Welcome to Sally’s Paradise!


In yellow is the track and in blue is the pond. The areas in the middle of the track are used for grazing when the grass is high.

This one is set up on 2.5 hectares, or approx. 25 000 m2 or 6 acres, mostly flat land with bordering woods. The owner managed to set up a track almost 1km long (approx. 0.600 miles), forming a full loop.

Almost all the track had to be stabilised, because of the soil type (lot of clay), the total surface available, the type of horses boarded (mainly drafty / heavy breeds).

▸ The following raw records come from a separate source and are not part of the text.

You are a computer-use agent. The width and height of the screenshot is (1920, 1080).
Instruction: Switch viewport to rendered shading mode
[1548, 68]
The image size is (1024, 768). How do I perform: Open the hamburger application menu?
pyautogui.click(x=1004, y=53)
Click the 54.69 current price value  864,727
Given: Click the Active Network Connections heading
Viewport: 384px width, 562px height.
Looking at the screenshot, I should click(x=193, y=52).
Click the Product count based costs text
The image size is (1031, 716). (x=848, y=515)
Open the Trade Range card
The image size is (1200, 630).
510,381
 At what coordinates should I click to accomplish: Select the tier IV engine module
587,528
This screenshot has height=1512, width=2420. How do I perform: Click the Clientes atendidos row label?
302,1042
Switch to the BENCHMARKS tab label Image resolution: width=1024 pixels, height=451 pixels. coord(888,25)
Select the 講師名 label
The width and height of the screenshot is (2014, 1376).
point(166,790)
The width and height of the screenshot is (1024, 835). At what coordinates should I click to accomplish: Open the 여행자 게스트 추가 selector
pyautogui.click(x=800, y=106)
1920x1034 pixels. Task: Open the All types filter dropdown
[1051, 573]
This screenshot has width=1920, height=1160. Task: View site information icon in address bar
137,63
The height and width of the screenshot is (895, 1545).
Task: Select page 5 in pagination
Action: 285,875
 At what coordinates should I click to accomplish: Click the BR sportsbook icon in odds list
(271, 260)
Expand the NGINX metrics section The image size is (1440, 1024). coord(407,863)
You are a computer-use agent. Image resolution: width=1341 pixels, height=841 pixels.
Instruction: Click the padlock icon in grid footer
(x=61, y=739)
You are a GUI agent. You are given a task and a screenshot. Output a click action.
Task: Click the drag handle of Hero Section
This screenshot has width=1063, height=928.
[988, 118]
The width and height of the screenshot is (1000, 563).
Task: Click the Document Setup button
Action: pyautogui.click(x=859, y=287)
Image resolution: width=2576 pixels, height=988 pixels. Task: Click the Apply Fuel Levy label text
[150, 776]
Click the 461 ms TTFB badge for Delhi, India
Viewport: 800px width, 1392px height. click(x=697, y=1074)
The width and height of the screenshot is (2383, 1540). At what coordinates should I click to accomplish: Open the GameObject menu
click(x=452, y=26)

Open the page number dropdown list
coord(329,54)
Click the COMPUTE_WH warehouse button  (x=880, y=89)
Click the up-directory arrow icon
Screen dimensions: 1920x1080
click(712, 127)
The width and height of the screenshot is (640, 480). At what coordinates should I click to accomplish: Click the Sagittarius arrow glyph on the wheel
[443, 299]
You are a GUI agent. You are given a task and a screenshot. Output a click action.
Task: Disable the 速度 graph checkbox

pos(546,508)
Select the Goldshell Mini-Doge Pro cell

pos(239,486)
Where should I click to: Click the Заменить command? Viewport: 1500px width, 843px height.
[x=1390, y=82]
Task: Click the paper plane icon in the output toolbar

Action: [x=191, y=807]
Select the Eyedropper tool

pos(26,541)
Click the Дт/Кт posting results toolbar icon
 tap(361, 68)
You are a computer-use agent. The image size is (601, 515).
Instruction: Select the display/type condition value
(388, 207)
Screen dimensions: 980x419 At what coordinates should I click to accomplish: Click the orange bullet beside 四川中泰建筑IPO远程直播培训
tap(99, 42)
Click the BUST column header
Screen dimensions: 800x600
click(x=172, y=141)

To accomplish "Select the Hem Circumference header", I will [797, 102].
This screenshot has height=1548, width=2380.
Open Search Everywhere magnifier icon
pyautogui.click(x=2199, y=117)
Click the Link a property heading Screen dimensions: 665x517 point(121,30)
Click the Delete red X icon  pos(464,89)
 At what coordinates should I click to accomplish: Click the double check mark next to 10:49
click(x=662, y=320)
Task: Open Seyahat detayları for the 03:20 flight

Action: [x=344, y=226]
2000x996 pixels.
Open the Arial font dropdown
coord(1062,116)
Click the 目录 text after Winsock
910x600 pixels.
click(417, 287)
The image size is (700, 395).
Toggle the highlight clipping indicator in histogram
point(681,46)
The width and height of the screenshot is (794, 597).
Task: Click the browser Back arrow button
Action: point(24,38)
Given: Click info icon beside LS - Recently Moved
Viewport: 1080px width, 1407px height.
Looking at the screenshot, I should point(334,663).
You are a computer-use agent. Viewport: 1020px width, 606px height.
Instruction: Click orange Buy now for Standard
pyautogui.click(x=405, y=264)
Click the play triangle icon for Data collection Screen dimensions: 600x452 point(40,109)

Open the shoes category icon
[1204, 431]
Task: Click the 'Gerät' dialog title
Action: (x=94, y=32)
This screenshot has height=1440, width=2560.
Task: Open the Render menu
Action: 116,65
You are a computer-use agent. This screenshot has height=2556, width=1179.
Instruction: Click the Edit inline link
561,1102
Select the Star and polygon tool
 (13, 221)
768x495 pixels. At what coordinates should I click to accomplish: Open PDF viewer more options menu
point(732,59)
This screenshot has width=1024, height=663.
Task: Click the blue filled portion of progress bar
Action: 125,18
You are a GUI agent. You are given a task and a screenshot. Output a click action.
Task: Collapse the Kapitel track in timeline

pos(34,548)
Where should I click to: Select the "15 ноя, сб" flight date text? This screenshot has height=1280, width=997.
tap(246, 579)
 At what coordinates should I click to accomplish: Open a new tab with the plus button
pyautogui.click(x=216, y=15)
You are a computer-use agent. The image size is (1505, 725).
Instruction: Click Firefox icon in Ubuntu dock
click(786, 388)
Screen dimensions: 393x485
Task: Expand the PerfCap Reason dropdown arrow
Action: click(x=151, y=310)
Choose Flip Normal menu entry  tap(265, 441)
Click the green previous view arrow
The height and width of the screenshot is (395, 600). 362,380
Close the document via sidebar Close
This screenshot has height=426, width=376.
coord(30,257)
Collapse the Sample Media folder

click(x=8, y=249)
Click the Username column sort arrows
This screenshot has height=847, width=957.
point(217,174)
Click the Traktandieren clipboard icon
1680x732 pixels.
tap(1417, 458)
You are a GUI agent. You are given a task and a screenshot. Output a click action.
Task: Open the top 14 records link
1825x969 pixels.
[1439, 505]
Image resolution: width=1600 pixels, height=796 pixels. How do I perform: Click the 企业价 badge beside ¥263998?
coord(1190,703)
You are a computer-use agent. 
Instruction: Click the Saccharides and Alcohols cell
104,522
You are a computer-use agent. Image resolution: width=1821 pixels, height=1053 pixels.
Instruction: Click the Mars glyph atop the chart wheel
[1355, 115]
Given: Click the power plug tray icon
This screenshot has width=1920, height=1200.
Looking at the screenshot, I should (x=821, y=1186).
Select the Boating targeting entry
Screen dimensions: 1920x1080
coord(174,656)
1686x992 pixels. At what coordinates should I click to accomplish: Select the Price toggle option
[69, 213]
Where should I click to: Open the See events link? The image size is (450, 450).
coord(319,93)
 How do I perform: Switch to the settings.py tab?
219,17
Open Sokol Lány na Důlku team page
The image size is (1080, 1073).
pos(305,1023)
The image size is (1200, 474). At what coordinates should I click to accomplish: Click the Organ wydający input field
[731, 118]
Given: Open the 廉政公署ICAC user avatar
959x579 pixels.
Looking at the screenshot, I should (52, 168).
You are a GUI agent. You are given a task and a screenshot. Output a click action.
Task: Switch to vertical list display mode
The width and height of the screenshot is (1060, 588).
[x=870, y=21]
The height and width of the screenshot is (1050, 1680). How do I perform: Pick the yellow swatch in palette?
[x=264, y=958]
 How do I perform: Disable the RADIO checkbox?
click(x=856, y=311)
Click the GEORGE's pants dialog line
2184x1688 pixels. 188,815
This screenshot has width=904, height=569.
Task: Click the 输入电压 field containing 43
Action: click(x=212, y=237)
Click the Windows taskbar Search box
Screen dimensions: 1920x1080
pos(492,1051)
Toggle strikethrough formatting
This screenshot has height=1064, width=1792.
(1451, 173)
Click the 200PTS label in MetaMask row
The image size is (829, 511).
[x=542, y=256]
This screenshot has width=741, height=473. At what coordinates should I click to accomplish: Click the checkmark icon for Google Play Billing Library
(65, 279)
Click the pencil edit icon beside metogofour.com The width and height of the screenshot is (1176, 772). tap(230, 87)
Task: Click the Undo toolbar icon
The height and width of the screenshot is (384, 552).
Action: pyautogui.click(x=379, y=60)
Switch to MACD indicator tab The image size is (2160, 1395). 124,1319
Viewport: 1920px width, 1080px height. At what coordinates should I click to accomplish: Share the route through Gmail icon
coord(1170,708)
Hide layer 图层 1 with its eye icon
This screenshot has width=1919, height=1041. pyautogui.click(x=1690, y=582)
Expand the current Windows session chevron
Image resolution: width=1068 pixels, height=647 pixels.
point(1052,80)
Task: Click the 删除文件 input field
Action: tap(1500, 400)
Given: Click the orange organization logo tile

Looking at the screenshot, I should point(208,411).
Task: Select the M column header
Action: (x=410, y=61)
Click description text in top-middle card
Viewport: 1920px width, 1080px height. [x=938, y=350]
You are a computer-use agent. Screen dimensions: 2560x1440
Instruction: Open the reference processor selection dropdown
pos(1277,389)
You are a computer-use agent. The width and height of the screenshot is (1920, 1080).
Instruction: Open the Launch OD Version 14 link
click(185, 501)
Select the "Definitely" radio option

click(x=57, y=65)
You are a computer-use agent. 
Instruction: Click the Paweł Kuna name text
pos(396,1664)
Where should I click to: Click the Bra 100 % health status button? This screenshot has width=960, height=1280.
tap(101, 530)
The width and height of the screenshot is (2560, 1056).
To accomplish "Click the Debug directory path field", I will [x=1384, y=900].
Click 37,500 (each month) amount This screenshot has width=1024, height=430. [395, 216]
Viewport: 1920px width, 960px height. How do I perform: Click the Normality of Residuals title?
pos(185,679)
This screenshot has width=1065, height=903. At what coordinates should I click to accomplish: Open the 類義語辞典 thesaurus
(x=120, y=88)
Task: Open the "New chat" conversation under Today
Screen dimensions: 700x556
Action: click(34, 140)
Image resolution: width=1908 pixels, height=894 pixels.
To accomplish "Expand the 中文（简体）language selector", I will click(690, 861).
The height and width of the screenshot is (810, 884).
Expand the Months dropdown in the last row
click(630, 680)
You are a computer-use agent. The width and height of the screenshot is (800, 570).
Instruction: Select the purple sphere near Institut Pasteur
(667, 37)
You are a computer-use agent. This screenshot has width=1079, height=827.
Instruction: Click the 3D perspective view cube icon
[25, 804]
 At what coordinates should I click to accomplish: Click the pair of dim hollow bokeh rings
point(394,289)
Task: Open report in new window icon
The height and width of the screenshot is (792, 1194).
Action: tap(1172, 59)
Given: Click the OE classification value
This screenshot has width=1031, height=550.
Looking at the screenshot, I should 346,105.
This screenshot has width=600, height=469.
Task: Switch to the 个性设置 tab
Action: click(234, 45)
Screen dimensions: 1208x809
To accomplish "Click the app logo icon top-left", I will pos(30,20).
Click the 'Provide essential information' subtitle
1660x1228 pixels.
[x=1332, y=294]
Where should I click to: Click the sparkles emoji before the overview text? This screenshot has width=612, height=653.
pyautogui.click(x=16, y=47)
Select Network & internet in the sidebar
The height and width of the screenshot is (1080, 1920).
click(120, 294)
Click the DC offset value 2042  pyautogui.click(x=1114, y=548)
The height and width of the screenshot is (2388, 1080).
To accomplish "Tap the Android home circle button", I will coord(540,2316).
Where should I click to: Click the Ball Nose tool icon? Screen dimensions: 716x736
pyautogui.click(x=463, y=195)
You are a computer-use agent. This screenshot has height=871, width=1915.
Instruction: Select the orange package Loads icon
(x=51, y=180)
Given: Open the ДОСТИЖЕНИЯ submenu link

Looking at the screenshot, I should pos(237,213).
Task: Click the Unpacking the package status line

She can board between 6 and 8 horses (depending on horses’ size).


The track counts multiple feeding spots (hay in slow feeding nets) that are refilled daily, and in sufficient amount in order for the horses to never lack forage.

Horses have free access to a natural pond, of which the water is regularly tested.

The horses also easily access a variety of trees, providing shade at different times, along the track: willow (wet area), beech, birch, hawthorn, cynorrhodon (European wild roses), ash, hazel, linden, elm, chestnut or hornbeam.

Oaks are also present on this track (protected in this region, so illegal to cut if not sick or threatening safety).
However, the owner tries to minimise as much as possible access to acorns.


[A couple of Sycamore Maples had to be taken down in the vicinity of the property. Another one is still present, due to the neighbour refusing to cut it.

So when it will start producing samaras (they start producing fruits – samaras – after several years), the owner will have to pay very close attention to not having some come where the horses can eat them.

In most recent research, it has been found that a toxic component in the samaras, leaves or seedlings causes equine atypical myopathy. It is a rapid onset disease affecting muscles, including the heart. It is fatal for around three quarters of affected horses.]


A spacious open shelter is available, placed so that it protects horses from the main winds but also gives them an easy way in or out.

The owner placed obstacles around the track, thanks to trees fallen off during a storm. There are also narrower paths and larger resting areas, all to encourage movement and add landmarks around the track.
It’s still work in progress, she keeps improving it as finances and time allow.

Access to pastures (areas inside the track) are sometimes allowed.

Notice the brushes cleverly secured at the base of the tree? It is such a great thing for feathery horses! Always have their feathers itching.



The downside is the time spent daily to keep the paddock clean and tidy (poo-picking daily + fence check/fix) and for hay distribution.

Constant hay sourcing is another challenge in some areas as hay has to be supplied and fed all year round.

The initial work needed (fencing and stabilisation) is also to take into account.

The owner is very careful about what grows in the pastures or central areas. She tested the soils and selected adapted varied grass & plants mix: adapted to their soils but also to the horses.